======== EXCERPTED TEXT
For the first few levels, at least.
It’s also masochistic in terms of difficulty. For such a bright, fun premise, Zombies Ate My Neighbors will only be beaten by the most hardcore players, those that practice with discipline and know the locations inside and out. If you’re wading through the labyrinthian levels without a battle plan, or for the first time, you’re not going to get past the first dozen levels, let alone all 48.
FORTY EIGHT.

The game mercifully does have a password system, but it might as well just punch you in the face when you use it – when you zip back to the level you originally died on, you only have the base water gun as a weapon. All the gizmos, soda grenades, bazookas and blow up clowns you had in your arsenal are gone. You might as well present yourself to the zombies on a dinner plate and free yourself some time. You’re not going to beat this game’s horrendously challenging bosses without a million rounds of ammo and magic items.
That’s about the only downside, the rest is a treat. The game is swimming in the 90s while honoring every era of horror you can think of. Sandworms and mummies? Check. Werewolves? They’re here. Jason rip offs? One of the best levels and accompanying songs in the game. Seriously, the soundtrack deserves a ton of accolades. Every tune is hilariously over the top and puts you in the right mood. The opening theme still takes the cake, with that lonely guitar eventually hammering in the point that you’re going to die at the hands of some ghoul, and soon.

Co-op is an absolute blast. Since the object of each level is to search and rescue your neighbors of varying prestige (remember, Cheerleaders are great, Angry Teachers are not), it helps having a second set of eyes. The enemies will keep coming, so run and gun is very appropriate. Don’t even think of wasting your weedwacker or fire extinguisher on normal foes. Keep moving. The goal is not to kill everything, which is counter-intuitive to nearly every video game out there, but the instinct switch will happen quickly. If the bad guys reach a neighbor, they’re killed instantly and you have to move on to try and salvage what you can. Bosses are downright unfair – from giant babies to mutated deranged scientists, if you don’t have your monster potion handy and a metric ton of holy crosses, you might as well reset. It’s not just the high amount of health and damage they do, it’s just that they MOVE so damn fast. Shooting in a diagonal direction is tricky enough, but try doing it to something that’s at least twice as fast as you, with no discernable pattern. Yeesh.
The levels keep getting better and better, and the stage title cards are sometimes the highlight. Even though the game has a ton of horror elements, it’s not a scary game in the least. Everything is tongue in cheek and I’m convinced that’s why the game’s big bad is named Dr. Tongue.

I never did manage to get to the final level legitimately, but it hardly mattered. Everybody I tried this with had a blast – there are so few games like this nowadays and even then it felt totally unique. I can’t think of a better game to play with a buddy around Hallowe’en, especially since it’s up on the Switch eshop now for a very modest price. Give it a whirl, just don’t expect a happy ending.
================
======== SOURCE DATA
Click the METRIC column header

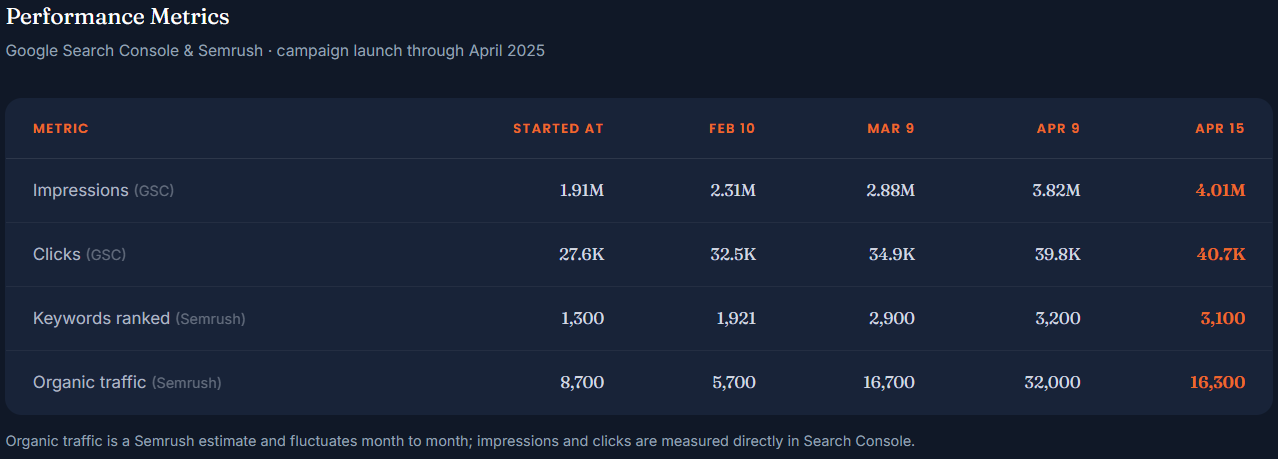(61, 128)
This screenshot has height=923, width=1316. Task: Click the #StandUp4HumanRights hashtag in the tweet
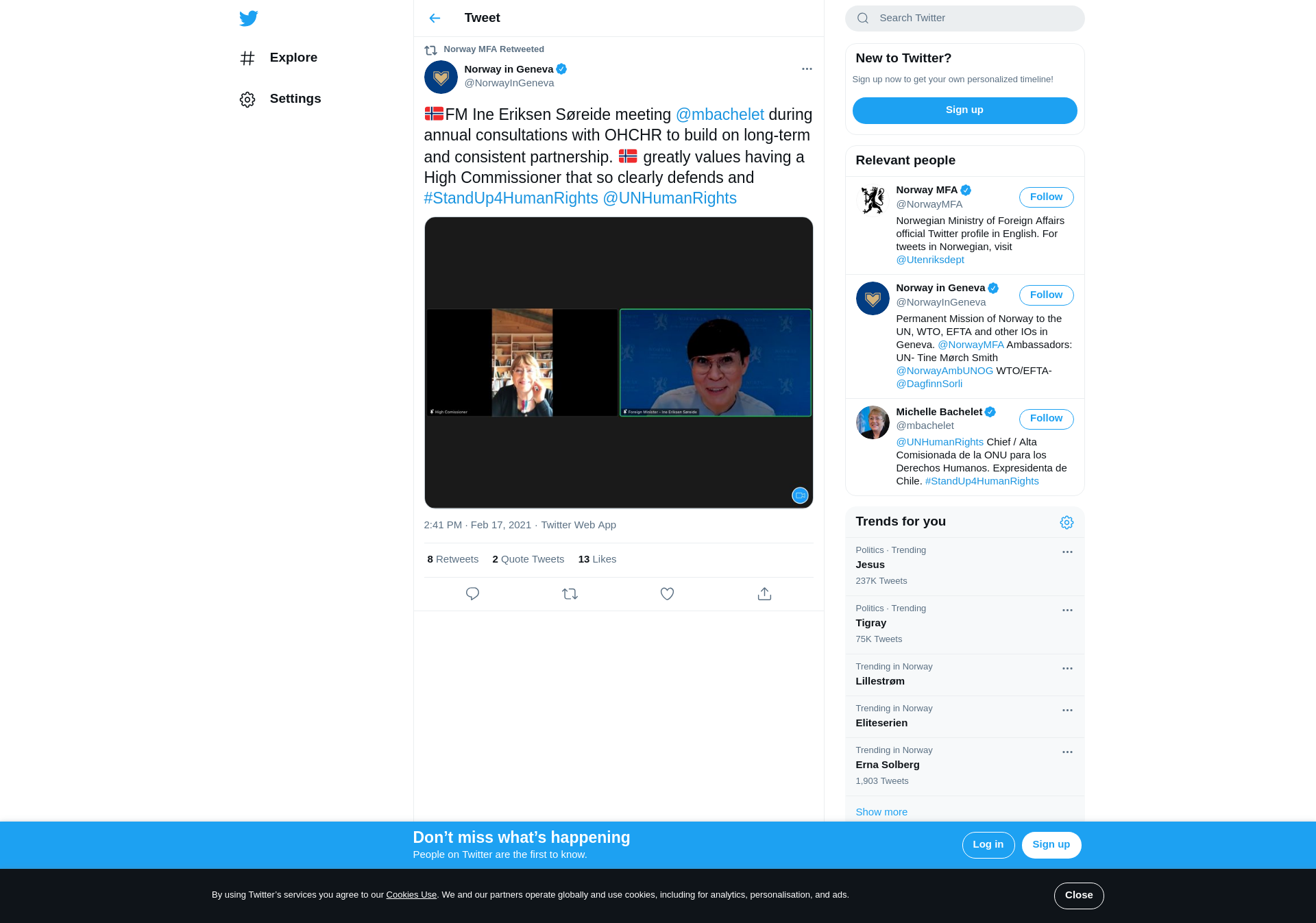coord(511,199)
================
STATED PROBLEM.
Can you quote the Zombies Ate My Neighbors text above word for word, beginning at the words "It’s also masochistic" and stopping after "alone all 48."?

THE OUTPUT.
It’s also masochistic in terms of difficulty. For such a bright, fun premise, Zombies Ate My Neighbors will only be beaten by the most hardcore players, those that practice with discipline and know the locations inside and out. If you’re wading through the labyrinthian levels without a battle plan, or for the first time, you’re not going to get past the first dozen levels, let alone all 48.